Written instruction: Can you format every line of the rows below as a JSON list of strings, one string per line, leaving out any blank lines?

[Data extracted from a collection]
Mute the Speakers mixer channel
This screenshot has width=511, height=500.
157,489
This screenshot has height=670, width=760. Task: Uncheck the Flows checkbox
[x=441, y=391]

Solution:
[
  "Mute the Speakers mixer channel",
  "This screenshot has width=511, height=500.",
  "157,489",
  "This screenshot has height=670, width=760. Task: Uncheck the Flows checkbox",
  "[x=441, y=391]"
]